Wil je 2 computerschermen aansluiten dan zul je een dual head kaartje moeten kopen, vekrijgbaar vanaf een euro of 40.
Voor laptops heeft één van de video-kaarten giganten zelfs een oplossing om via een kastje 2 beeldschermen op 1 VGA aansluiting te zetten.
Kortom, oplossingen zat maar het is altijd maar weer de vraag of jouw software het doet met de aangekochte hardware.
Zoeken bij google op dual head levert veel resultaten op en in mijn geval leverde een bezoek aan de plaatselijke computer winkel de oplossing in de vorm van een kaart met 1 DVI en 1 "normale" VGA aansluiting.
Werk je nog met win98 dan is he bijplaatsen van een juiste PCI VGA kaart meestal ook geen probleem, zo heb ik hier 1 computer gehad met 5 beeldschermen eraan gekoppeld.

----------


## Bastisito

Erger nog, bij veel moderne laptops zit er zelfs al een tweede VGA uitgang op.

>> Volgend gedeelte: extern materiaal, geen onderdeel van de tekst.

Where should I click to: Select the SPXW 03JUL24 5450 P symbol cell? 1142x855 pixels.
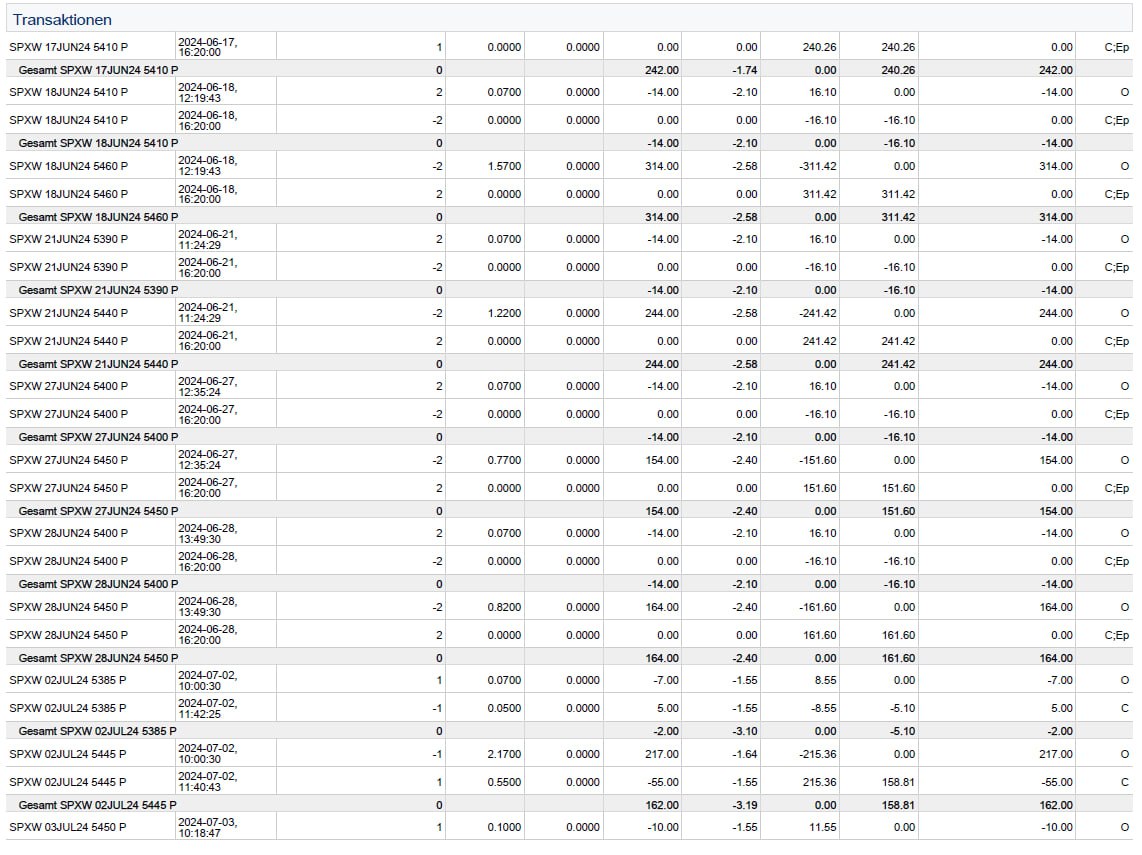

Gewoon een externe monitor aansluiten dit je via configuratiescherm naar wens kan gebruiken. Ik heb zelf m'n bureaublad ernaar uitgebreid momenteel.

----------


## j.le.conte

Wat ik dus begrijp is dat die dual kaart een verschil in werkscherm en output scherm maakt?
Is het dan zo dat wanneer je eventueel 1 werkscherm hebt en 2 presentatie schermen, dat je de presentatie schermen gewoon simpel met elkaar kan doorverbinden of heb je dan weer een andere soort kaart nodig voor een derde uitgang?

Wat ik begrijp is: Die dual kaart zorgt alleen voor het verschil van werkscherm en presentatiescherm en wanneer je meerdere presentatieschermen wilt kun je deze met een optie gewoon simpel door koppellen? (wat voor bekabeling of tussenkastje heb je hier voor nodig?)

Wat ik nodig heb voor het volgende:
ik wil 1 werkscherm en 2 presentatieschermen.
- dual kaart, voor onderscheid: werk/output
- en wat voor voor bekabeling voor de twee outputschermen?

----------


## Nit-Wit

als je op twee monitoren HETZELFDE beeld wilt laten zien moet je een VGA verdeler gebruiken (extron heeft leuke)
Ik heb tot op heden toe geen monitoren gezien die een aktieve loop VGA hebben.

Dus jij moet nu een Dual head hebben:
- één output voor je werk scherm
- één output naar je verdeler voor je presentatie schermen

----------


## tommyikke

He,

Neem gewoon 2 videokaarten(is over het algemeen goedkoper) En hang er 1 monitor en 1 beameronitor. kan je 1 monitor uitgang gebruiken en 1 beamer/monitor. kost minder geld. maar je moet wel een beetje met computers overweg kunnen wil je het voor mekaar krijgen.

----------


## j.le.conte

Wat is precies zo'n VGA ding dan?
als ik zoek kom ik namelijk heel veel verschillende producten tegen.

Dit is iets wat er op lijkt denk ik, http://extron.com/product/product.asp?id=vsw2vgaa ik geloof dat dit alleen voor audio is.

kan iemand een voorbeeld geven in een online shop?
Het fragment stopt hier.